The Philippine bank plans to implement the acquirer-based ATM fee-charging (ABFC) method starting April 7, which will result in higher charges for cardholders who transact in the network of other banks.
The fees charged to a cardholder for a withdrawal transaction or balance inquiry will be based on the fees of the other banks or ATM owners.
Ayala-led Bank of the Philippine Islands said the BPI ATMs are still free of charge for its clients who use their BPI debit cards.
“BPI clients can continue to use their BPI debit cards on BPI ATMs at no cost,” the bank said in an advisory.
However, if clients use local non-BPI ATMs via BancNet, the bank would charge fees.
BPI said, “the withdrawal fee shall be automatically added to the amount withdrawn. The balance inquiry fee will be shown as a separate debit amount which will be reflected in your statement of account on the day the transaction was made."
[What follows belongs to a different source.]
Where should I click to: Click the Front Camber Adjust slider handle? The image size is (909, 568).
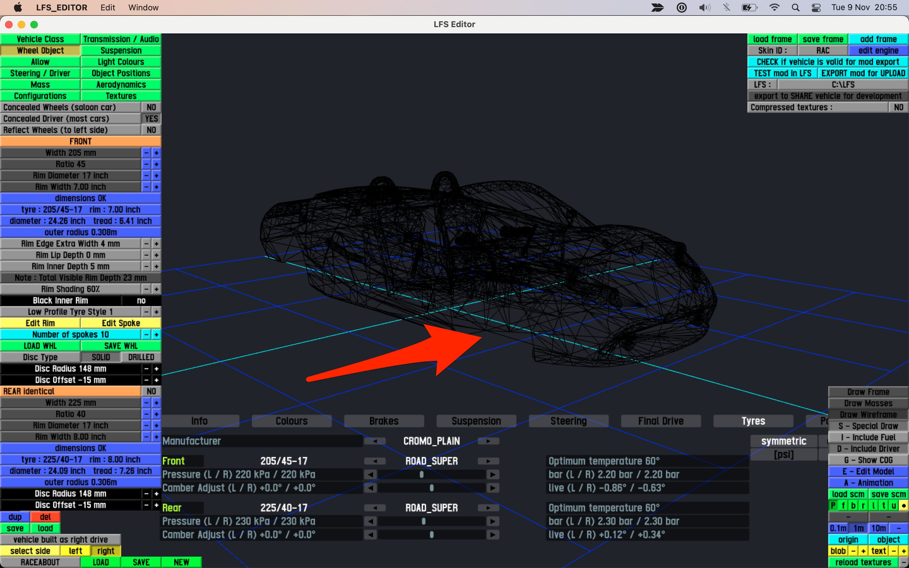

BPI added it would charge other bank’s cardholders using BPI ATMs P18 for every cash withdrawal, or 20 percent higher than the current charge of P15 per transaction, and will be effective on April 7.
The Ayala-led bank would also charge P2 for every balance inquiry which is 33 percent higher than the current P1.50 fee.
The BSP issued Memorandum 2019-020 reminding BSP-supervised financial institutions to adhere to the principles of reasonable and market-based pricing in setting their ATM fees.
Despite the request by some institutions to raise the charges by as much as P18 per transaction, the regulator only approved some of the banks to raise fees imposed on ATM services by only P3 per transaction.
ATM fees charged by banks ranged between P11 and P15 per transaction, and the charges only apply if a bank client uses an ATM that is not owned by his or her bank.
Due to the restrictions when Luzon was placed under enhanced community quarantine in mid-March, consumers now prefer to transact via digital and electronic channels and banks noted a sharp drop in ATM transactions.
BSP Governor Benjamin Diokno earlier reported a surge in electronic transactions last year because of the community quarantines imposed to lessen the transmission of the virus.
Electronic cash transfers via PESONet rose by a dramatic 376 percent to 15.3 million in terms of volume and 188 percent to P951.6 billion in terms of value.
The volume of low-value fund transfers via InstaPay also surged by 459 percent to 86.7 million, and the value rose by 340 percent to P463.4 billion.